Veel kennis over vermoeidheid is afkomstig van studies van kinderen met kanker of reuma. Vermoeidheid wordt omschreven als een verontrustend en indringend symptoom met fysieke, mentale en emotionele componenten, dat gekenmerkt wordt door een gebrek aan energie (1). Kenmerkend is ook dat de vermoeidheid niet vermindert door maatregelen waarmee men normaal gesproken weer op krachten kan komen (2).

Er kunnen drie vormen van vermoeidheid worden onderscheiden:

  • Cognitieve vermoeidheid; concentratie- en geheugenproblemen, moeite met focussen en denken.
  • Fysieke vermoeidheid; zwakte, problemen met lichamelijke inspanning, geen energie, lethargie, verlangen om te rusten of te liggen en zwaar gevoel over het hele lichaam.
  • Emotionele vermoeidheid; prikkelbaarheid, depressieve stemming, niet-communicatief en verdrietig.
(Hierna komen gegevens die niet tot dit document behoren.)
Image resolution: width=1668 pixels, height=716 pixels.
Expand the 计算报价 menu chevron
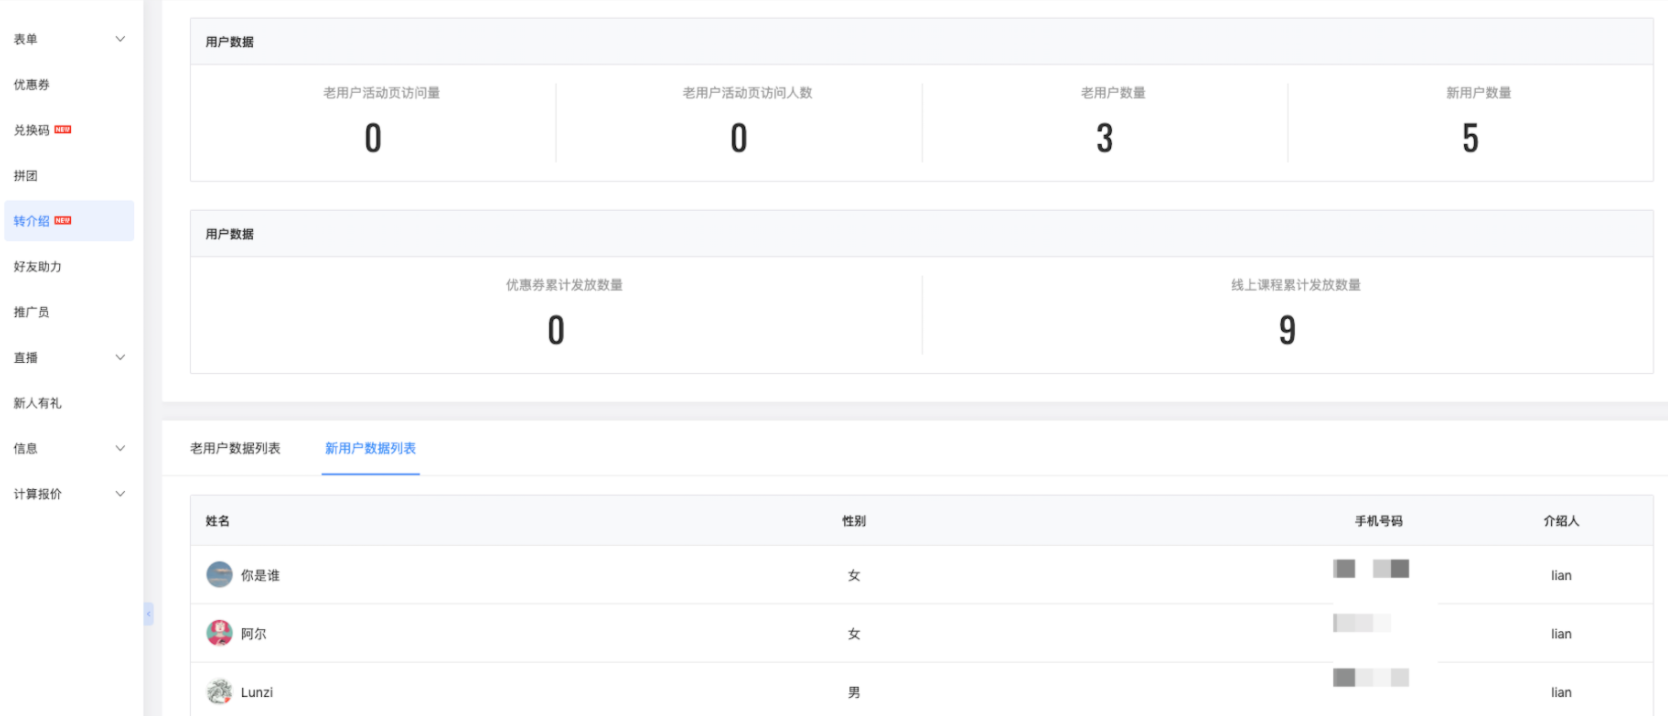tap(120, 493)
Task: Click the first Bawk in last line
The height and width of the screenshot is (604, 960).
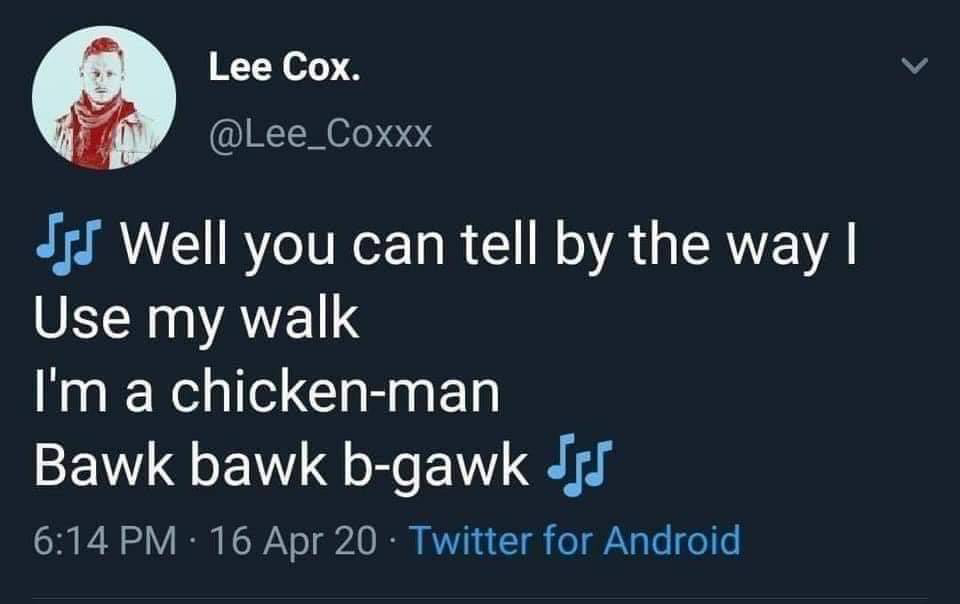Action: pyautogui.click(x=103, y=464)
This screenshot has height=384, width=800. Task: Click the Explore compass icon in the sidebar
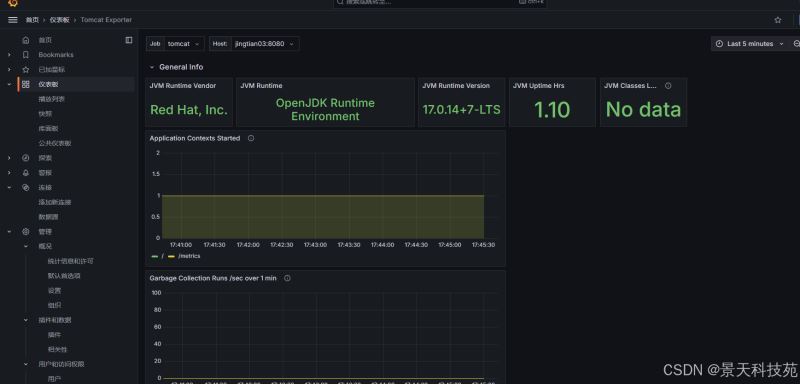tap(26, 158)
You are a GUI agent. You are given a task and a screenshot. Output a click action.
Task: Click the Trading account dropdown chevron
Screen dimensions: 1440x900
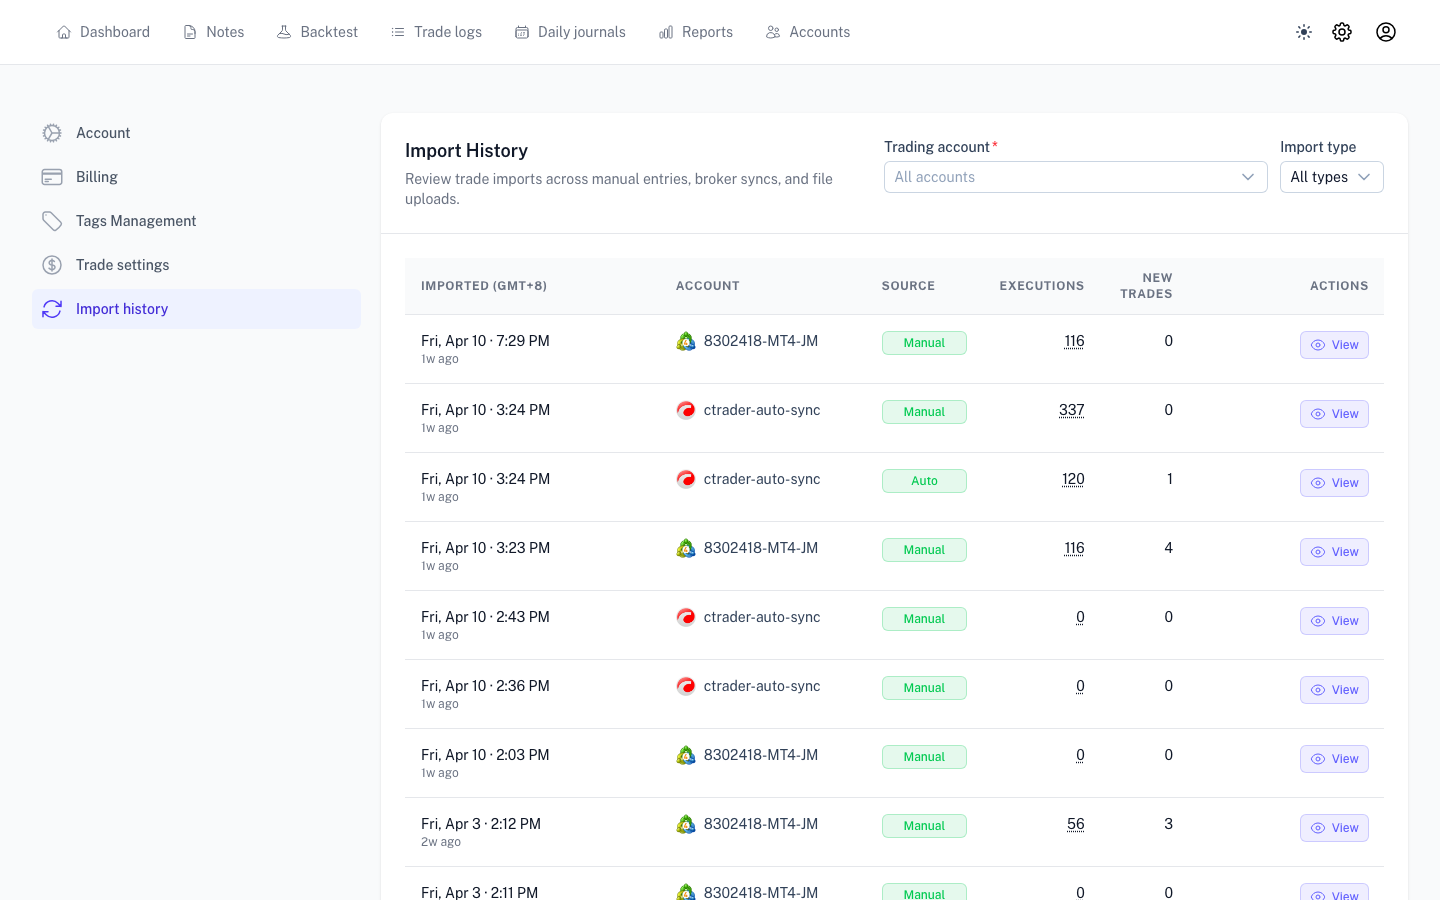coord(1248,177)
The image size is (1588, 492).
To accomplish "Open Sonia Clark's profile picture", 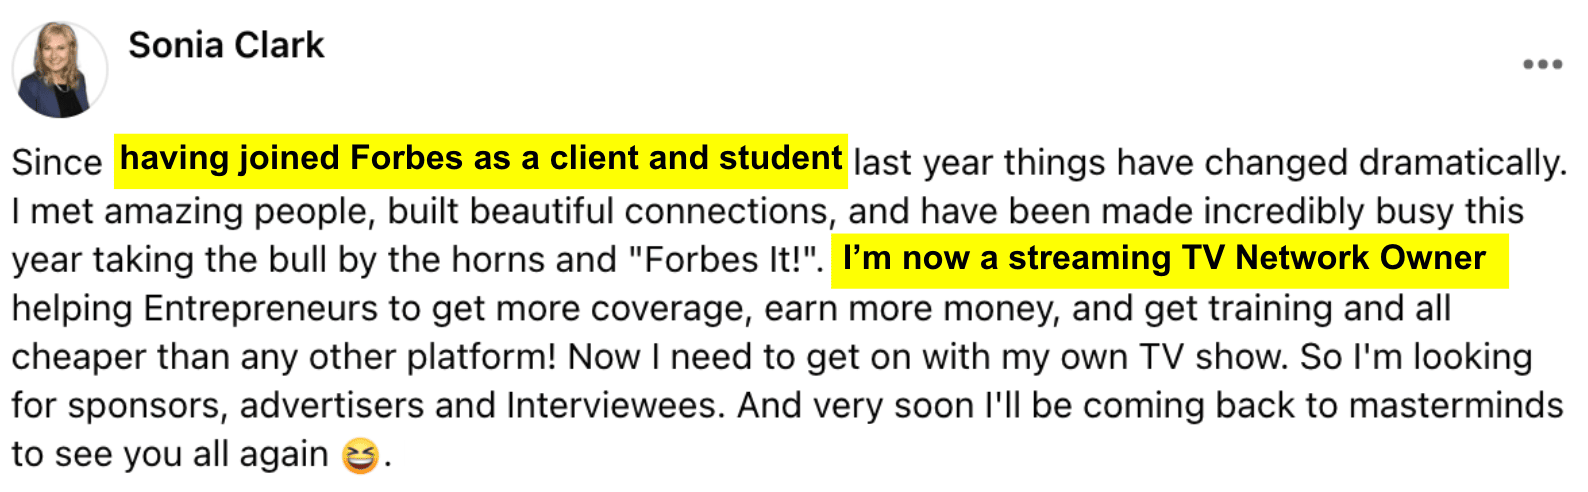I will tap(59, 69).
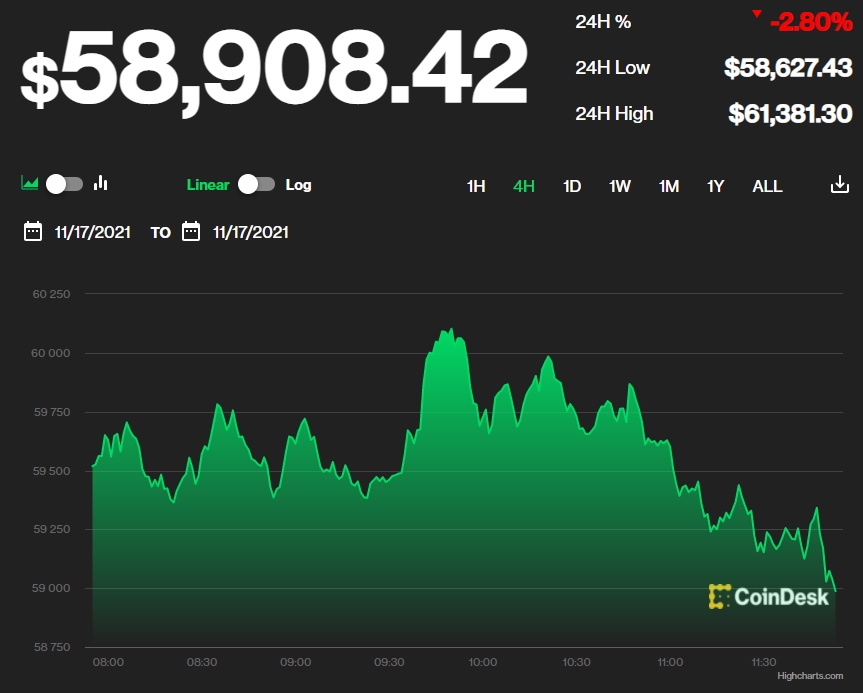The width and height of the screenshot is (863, 693).
Task: Click the area chart icon
Action: tap(29, 183)
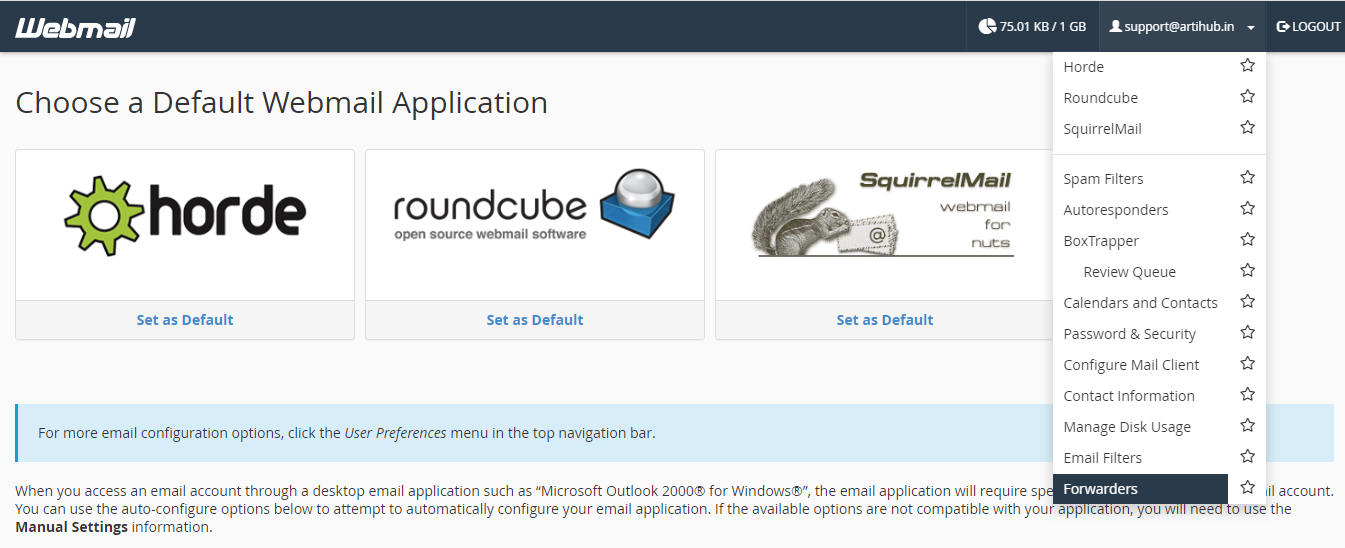The width and height of the screenshot is (1345, 548).
Task: Toggle the star next to Email Filters
Action: [1247, 457]
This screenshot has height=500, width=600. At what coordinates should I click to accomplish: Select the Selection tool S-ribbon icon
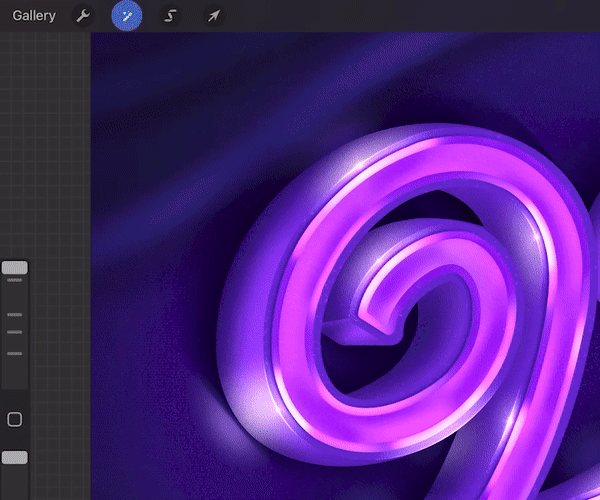tap(170, 16)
Vermoeidheid is het meest voorkomende symptoom bij kinderen met maligne aandoeningen gedurende de gehele palliatieve fase. Veel onderzoek is gericht geweest op vermoeidheid in de laatste fase van het leven van deze patiënten. De prevalentie van vermoeidheid in die fase van palliatieve zorg varieert van 86-100%. Vermoeidheid kan van grote invloed zijn op de kwaliteit van leven, doordat het kind niet of in mindere mate kan sporten en/of deelnemen aan activiteiten op school en binnen het gezin (1).

Bio psychosociaal model
Gebruik het bio psychosociaal model als uitgangspunt om vermoeidheid in kaart te brengen (zie: figuur 1). Vermoeidheid is een symptoom met een multifactoriële oorzaak. Het is daarom van belang om te kijken naar het ‘totale plaatje’ van het kind en zijn omgeving. Hierbij dienen ook andere symptomen mee te worden genomen in de diagnostisering en behandeling van vermoeidheid. 
Het bio psychosociaal model biedt een kapstok om alle aspecten van vermoeidheid in kaart te brengen, aanknopingspunten te vinden voor behandeling en voorlichting te geven aan kind en ouders.

Figuur 1 Bio psychosociaal model, interactie van multifactoriële oorzaken

Uitleg over multifactoriële ontstaan van vermoeidheid en de samenhang tussen deze factoren is belangrijk zodat kinderen en ouders beter inzicht kunnen krijgen in vermoeidheidsklachten. Hierbij dient benadrukt te worden dat er altijd een samenspel is van de factoren. Het is daarnaast belangrijk om te inventariseren welke factoren beïnvloedbaar zijn. 

Het bio psychosociaal model (gebaseerd op de theorie van Engel) integreert biologische, psychologische en sociale factoren die bijdragen aan de ontwikkeling en het voortduren van (vermoeidheid)klachten en daardoor ontstane beperkingen (3). Vermoeidheid moet worden beschouwd als een multifactorieel fenomeen waarbij bij het kind sprake is van een complex van unieke, onderling elkaar beïnvloedende somatische, psychische en sociale factoren. 

Denken en handelen volgens dit model onderstreept dat lichamelijk functioneren, gedrag, denken en voelen van het individu met elkaar samenhangen en niet los gezien kunnen worden van omgevingsfactoren.
Idealiter wordt bij elk kind ieder van de domeinen (biologisch, psychologisch en sociaal) verkend op kwetsbaarheden (predisponerende factoren), uitlokkende factoren en instandhoudende (onderhoudende) factoren. 
In de praktijk is het niet haalbaar en evenmin noodzakelijk om het model bij ieder kind in detail uit te werken. Het kind is ermee gebaat wanneer de behandelaar de structuur van het model hanteert in de benadering van de vermoeidheid.